La CGE ha deciso inoltre che non vi erano motivi per condannare l’Italia al pagamento di una multa cospicua, come richiesto dalla Commissione dato che, nel momento, non era in possesso di informazioni sufficienti per verificare il perdurare dell’inadempienza dell’Italia.
Il governo italiano, accantonata la paura della multa, non ha provveduto , in nessun modo, a metter fine alla discriminazione in atto in tutte le università italiane, come risulta dalle due sentenze della Cassazione del 13 ottobre 2004 e del 21 gennaio 2005.
L’assenza di provvedimento da parte dello Stato ha portato a nuovi atteggiamenti discriminatori da parte delle amministrazioni universitarie e a nuovi contenziosi che si sommano a tutti gli altri ancora aperti.

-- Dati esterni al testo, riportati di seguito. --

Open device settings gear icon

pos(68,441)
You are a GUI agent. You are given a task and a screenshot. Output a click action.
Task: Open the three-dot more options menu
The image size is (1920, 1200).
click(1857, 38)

I mezzi necessari per risolvere la questione devono essere stanziati dal governo in quanto le università non possono e non devono farsi carico di un onere che dipende dalle gravi inadempienze dell’attuale e dei precedenti governi e che riguardano non solo i diritti quesiti e la ricostruzione della carriera della categoria ma anche un trattamento economico non idoneo ed equiparato ad un tempo parziale mentre l’attività svolta è a tempo pieno, un’assenza totale di normativa ed il non riconoscimento dell’attività svolta, uno sfruttamento intellettuale senza precedenti.
A livello europeo invece, si discute sulla riapertura del processo, e quindi sull’applicazione della multa, in base al regolamento di procedura della CGE che prevede la revoca di una sentenza nel caso di prove insufficienti.
Uno dei più importanti fondamenti della certezza giuridica è che una risoluzione arrivi in tempi ragionevolmente adeguati, e sono passati vent’anni.
Il dovere di uno Stato è quello di dare a tutti i suoi cittadini, italiani e stranieri, che lavorano sul suo territorio, pari dignità professionale e di persona.